### YOUR INSTRUCTIONS
Copy the opening lines of the listing exactly, through and including the line with "The height and width of the screenshot is (234, 255)."; do not copy any pictures.

### STUDY MATERIAL
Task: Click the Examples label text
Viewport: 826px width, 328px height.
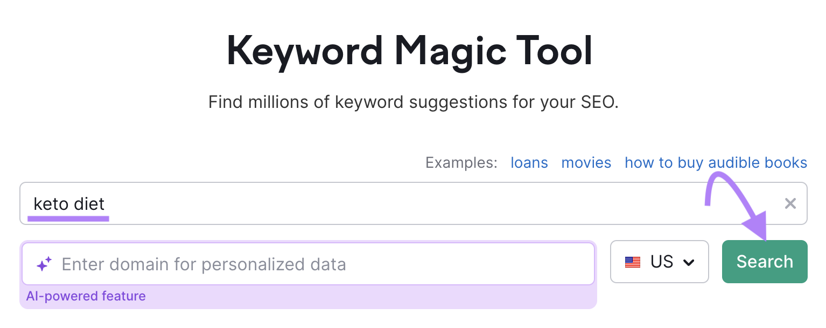Action: tap(460, 162)
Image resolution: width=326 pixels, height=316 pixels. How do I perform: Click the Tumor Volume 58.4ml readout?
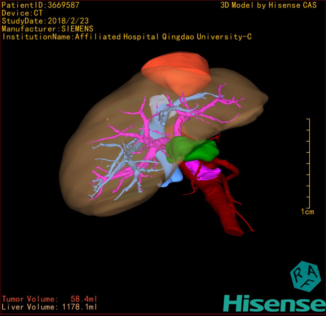[x=50, y=299]
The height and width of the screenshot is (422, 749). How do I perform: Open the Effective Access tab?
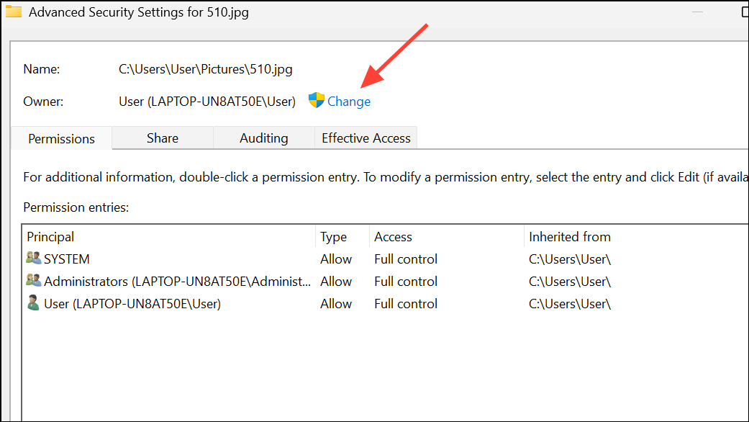point(366,138)
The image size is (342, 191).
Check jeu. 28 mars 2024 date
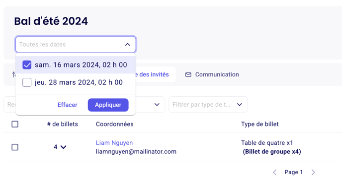pos(27,82)
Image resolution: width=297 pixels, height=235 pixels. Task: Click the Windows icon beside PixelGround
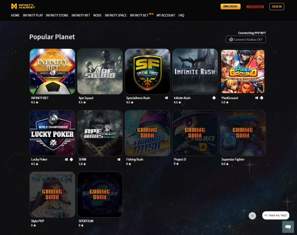point(257,98)
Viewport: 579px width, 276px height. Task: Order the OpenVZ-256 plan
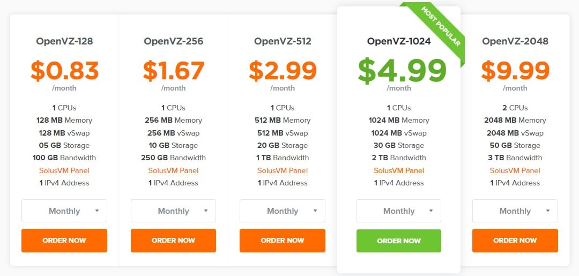pos(173,241)
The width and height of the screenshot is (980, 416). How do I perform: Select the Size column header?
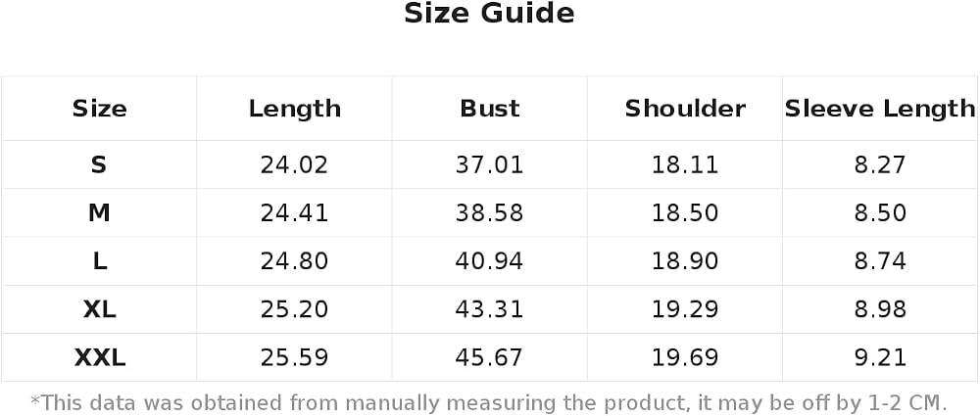pyautogui.click(x=99, y=109)
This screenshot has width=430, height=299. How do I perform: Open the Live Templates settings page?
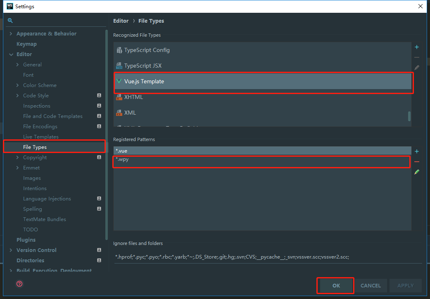pos(40,137)
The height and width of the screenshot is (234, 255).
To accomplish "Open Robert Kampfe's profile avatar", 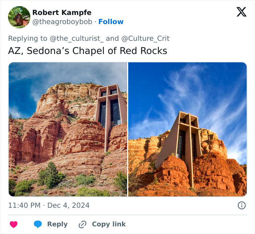I will (x=19, y=17).
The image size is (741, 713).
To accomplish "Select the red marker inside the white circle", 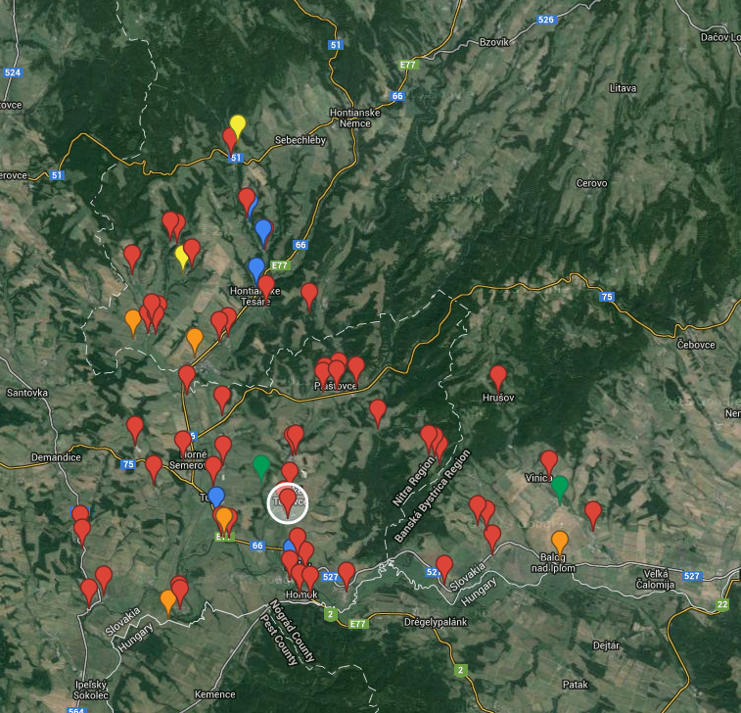I will point(288,500).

### RESULT OF THIS EXERCISE
Task: Click the Examples label text
Viewport: 826px width, 328px height.
Action: tap(460, 162)
Image resolution: width=326 pixels, height=316 pixels. How do I perform: Click the Tumor Volume 58.4ml readout?
[x=50, y=299]
The height and width of the screenshot is (422, 749). How do I perform: Open the Effective Access tab?
point(366,138)
The image size is (342, 191).
Check jeu. 28 mars 2024 date
pos(27,82)
Image resolution: width=297 pixels, height=235 pixels. Task: Click the Windows icon beside PixelGround
point(257,98)
Viewport: 579px width, 276px height. Task: Order the OpenVZ-256 plan
pos(173,241)
The width and height of the screenshot is (980, 416). How do I perform: Select the Size column header?
pyautogui.click(x=99, y=109)
This screenshot has width=430, height=299. How do I perform: Open the Live Templates settings page?
pos(40,137)
The height and width of the screenshot is (234, 255).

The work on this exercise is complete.